• GOAL: Copy the following entries exactly as they appear, line for line.

• SUPPLIED DATA:
* * * * * * * * *

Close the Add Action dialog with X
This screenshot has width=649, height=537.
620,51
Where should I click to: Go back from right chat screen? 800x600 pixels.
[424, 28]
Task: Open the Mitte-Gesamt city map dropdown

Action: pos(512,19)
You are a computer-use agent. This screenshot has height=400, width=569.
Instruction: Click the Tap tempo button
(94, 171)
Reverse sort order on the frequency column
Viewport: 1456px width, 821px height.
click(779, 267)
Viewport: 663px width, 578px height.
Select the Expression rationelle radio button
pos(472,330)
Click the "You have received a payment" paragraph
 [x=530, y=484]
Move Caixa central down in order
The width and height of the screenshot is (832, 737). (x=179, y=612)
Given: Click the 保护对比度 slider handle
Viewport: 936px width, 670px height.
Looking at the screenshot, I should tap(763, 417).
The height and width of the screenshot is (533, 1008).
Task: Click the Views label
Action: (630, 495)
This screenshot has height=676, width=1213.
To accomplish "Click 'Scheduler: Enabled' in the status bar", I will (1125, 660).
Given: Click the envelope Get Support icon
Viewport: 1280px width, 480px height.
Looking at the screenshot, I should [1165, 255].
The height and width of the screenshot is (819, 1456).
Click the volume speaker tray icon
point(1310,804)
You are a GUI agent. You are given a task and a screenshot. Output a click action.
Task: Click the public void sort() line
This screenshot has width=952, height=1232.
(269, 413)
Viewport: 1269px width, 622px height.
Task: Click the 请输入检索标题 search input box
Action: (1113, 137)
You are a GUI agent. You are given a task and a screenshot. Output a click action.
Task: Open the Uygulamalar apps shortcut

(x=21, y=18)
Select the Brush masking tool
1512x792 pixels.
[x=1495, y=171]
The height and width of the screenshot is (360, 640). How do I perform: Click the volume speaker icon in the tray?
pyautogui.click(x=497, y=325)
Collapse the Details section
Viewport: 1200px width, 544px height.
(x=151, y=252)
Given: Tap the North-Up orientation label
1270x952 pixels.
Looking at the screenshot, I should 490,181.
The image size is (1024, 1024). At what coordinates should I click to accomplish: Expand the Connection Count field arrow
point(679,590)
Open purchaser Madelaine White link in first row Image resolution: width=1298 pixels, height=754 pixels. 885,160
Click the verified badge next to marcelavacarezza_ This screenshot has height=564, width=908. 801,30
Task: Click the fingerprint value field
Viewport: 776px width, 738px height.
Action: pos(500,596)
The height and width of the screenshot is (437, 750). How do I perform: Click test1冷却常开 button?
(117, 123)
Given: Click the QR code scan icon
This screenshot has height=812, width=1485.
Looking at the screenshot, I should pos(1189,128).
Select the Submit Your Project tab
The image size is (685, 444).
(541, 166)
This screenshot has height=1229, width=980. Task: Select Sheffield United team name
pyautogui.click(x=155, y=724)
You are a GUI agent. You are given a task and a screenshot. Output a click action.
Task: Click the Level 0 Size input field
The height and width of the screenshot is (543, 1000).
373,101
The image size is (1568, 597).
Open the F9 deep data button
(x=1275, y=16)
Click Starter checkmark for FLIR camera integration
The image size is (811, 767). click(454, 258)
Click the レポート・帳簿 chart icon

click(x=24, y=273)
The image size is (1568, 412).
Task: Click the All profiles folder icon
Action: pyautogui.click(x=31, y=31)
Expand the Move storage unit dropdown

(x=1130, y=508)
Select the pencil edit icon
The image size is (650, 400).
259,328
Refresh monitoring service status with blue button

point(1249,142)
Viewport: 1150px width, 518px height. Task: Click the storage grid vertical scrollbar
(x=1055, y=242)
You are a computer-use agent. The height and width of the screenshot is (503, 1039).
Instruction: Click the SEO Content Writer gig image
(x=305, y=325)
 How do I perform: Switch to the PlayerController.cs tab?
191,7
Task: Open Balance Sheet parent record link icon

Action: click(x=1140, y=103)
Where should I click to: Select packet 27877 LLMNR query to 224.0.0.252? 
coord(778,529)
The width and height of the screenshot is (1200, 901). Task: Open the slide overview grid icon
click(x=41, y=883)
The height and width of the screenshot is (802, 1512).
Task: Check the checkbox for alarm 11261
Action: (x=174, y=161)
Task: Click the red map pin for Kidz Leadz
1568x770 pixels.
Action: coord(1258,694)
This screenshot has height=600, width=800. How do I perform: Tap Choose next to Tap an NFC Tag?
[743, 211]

* * * * * * * * *

• SOLUTION:
Close the Add Action dialog with X
This screenshot has width=649, height=537.
620,51
Where should I click to: Go back from right chat screen? 800x600 pixels.
[424, 28]
Task: Open the Mitte-Gesamt city map dropdown

Action: pos(512,19)
You are a computer-use agent. This screenshot has height=400, width=569.
Instruction: Click the Tap tempo button
(94, 171)
Reverse sort order on the frequency column
Viewport: 1456px width, 821px height.
click(779, 267)
Viewport: 663px width, 578px height.
Select the Expression rationelle radio button
pos(472,330)
Click the "You have received a payment" paragraph
 [x=530, y=484]
Move Caixa central down in order
The width and height of the screenshot is (832, 737). (x=179, y=612)
Given: Click the 保护对比度 slider handle
Viewport: 936px width, 670px height.
Looking at the screenshot, I should tap(763, 417).
The height and width of the screenshot is (533, 1008).
Task: Click the Views label
Action: (630, 495)
This screenshot has height=676, width=1213.
To accomplish "Click 'Scheduler: Enabled' in the status bar", I will (1125, 660).
Given: Click the envelope Get Support icon
Viewport: 1280px width, 480px height.
Looking at the screenshot, I should [1165, 255].
The height and width of the screenshot is (819, 1456).
Click the volume speaker tray icon
point(1310,804)
You are a GUI agent. You are given a task and a screenshot. Output a click action.
Task: Click the public void sort() line
This screenshot has width=952, height=1232.
(269, 413)
Viewport: 1269px width, 622px height.
Task: Click the 请输入检索标题 search input box
Action: (1113, 137)
You are a GUI agent. You are given a task and a screenshot. Output a click action.
Task: Open the Uygulamalar apps shortcut

(x=21, y=18)
Select the Brush masking tool
1512x792 pixels.
[x=1495, y=171]
The height and width of the screenshot is (360, 640). How do I perform: Click the volume speaker icon in the tray?
pyautogui.click(x=497, y=325)
Collapse the Details section
Viewport: 1200px width, 544px height.
(x=151, y=252)
Given: Tap the North-Up orientation label
1270x952 pixels.
Looking at the screenshot, I should 490,181.
The image size is (1024, 1024). At what coordinates should I click to accomplish: Expand the Connection Count field arrow
point(679,590)
Open purchaser Madelaine White link in first row Image resolution: width=1298 pixels, height=754 pixels. 885,160
Click the verified badge next to marcelavacarezza_ This screenshot has height=564, width=908. 801,30
Task: Click the fingerprint value field
Viewport: 776px width, 738px height.
Action: pos(500,596)
The height and width of the screenshot is (437, 750). How do I perform: Click test1冷却常开 button?
(117, 123)
Given: Click the QR code scan icon
This screenshot has height=812, width=1485.
Looking at the screenshot, I should pos(1189,128).
Select the Submit Your Project tab
The image size is (685, 444).
(541, 166)
This screenshot has height=1229, width=980. Task: Select Sheffield United team name
pyautogui.click(x=155, y=724)
You are a GUI agent. You are given a task and a screenshot. Output a click action.
Task: Click the Level 0 Size input field
The height and width of the screenshot is (543, 1000).
373,101
The image size is (1568, 597).
Open the F9 deep data button
(x=1275, y=16)
Click Starter checkmark for FLIR camera integration
The image size is (811, 767). click(454, 258)
Click the レポート・帳簿 chart icon

click(x=24, y=273)
The image size is (1568, 412).
Task: Click the All profiles folder icon
Action: pyautogui.click(x=31, y=31)
Expand the Move storage unit dropdown

(x=1130, y=508)
Select the pencil edit icon
The image size is (650, 400).
259,328
Refresh monitoring service status with blue button

point(1249,142)
Viewport: 1150px width, 518px height. Task: Click the storage grid vertical scrollbar
(x=1055, y=242)
You are a computer-use agent. The height and width of the screenshot is (503, 1039).
Instruction: Click the SEO Content Writer gig image
(x=305, y=325)
 How do I perform: Switch to the PlayerController.cs tab?
191,7
Task: Open Balance Sheet parent record link icon

Action: click(x=1140, y=103)
Where should I click to: Select packet 27877 LLMNR query to 224.0.0.252? 
coord(778,529)
The width and height of the screenshot is (1200, 901). Task: Open the slide overview grid icon
click(x=41, y=883)
The height and width of the screenshot is (802, 1512).
Task: Check the checkbox for alarm 11261
Action: (x=174, y=161)
Task: Click the red map pin for Kidz Leadz
1568x770 pixels.
Action: coord(1258,694)
This screenshot has height=600, width=800. How do I perform: Tap Choose next to Tap an NFC Tag?
[743, 211]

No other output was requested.